++++ Input data ++++

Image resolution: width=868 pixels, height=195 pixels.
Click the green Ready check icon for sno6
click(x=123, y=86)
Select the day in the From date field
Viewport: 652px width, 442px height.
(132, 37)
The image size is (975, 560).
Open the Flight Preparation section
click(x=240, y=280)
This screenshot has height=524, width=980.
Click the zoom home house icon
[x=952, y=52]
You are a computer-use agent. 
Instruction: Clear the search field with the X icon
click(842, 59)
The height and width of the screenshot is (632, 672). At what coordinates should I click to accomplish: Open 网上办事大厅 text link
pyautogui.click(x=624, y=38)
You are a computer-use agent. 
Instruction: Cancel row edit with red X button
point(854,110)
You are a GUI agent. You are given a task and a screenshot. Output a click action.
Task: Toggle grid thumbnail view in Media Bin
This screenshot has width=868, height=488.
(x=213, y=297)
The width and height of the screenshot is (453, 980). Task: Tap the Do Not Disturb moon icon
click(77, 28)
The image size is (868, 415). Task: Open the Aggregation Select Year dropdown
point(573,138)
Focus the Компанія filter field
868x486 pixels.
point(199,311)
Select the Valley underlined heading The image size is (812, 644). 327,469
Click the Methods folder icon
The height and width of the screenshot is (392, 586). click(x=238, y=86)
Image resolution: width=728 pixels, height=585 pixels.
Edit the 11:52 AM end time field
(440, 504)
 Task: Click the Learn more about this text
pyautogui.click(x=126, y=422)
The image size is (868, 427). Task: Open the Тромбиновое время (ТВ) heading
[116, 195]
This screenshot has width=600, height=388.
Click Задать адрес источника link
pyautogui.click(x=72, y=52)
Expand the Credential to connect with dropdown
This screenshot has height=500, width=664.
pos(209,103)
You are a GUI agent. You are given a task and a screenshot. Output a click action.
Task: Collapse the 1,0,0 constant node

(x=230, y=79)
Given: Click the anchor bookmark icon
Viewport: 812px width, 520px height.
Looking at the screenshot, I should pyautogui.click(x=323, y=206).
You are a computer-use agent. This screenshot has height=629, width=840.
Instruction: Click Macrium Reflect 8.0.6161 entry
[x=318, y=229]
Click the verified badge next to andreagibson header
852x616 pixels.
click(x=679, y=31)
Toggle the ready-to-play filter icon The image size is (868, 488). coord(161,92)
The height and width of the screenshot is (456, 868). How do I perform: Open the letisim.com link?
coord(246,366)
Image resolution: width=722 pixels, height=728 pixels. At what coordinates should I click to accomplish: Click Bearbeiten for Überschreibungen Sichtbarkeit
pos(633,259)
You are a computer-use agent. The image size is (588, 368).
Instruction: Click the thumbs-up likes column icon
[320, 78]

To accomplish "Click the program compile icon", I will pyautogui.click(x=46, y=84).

++++

● **Your goal**:
Taking the entries above, write out exactly the lines starting with the line containing "Instruction: Click Macrium" and going on through the line containing "Toggle the ready-to-play", both included, and nothing else.

● **Expected answer**:
Instruction: Click Macrium Reflect 8.0.6161 entry
[x=318, y=229]
Click the verified badge next to andreagibson header
852x616 pixels.
click(x=679, y=31)
Toggle the ready-to-play filter icon The image size is (868, 488). coord(161,92)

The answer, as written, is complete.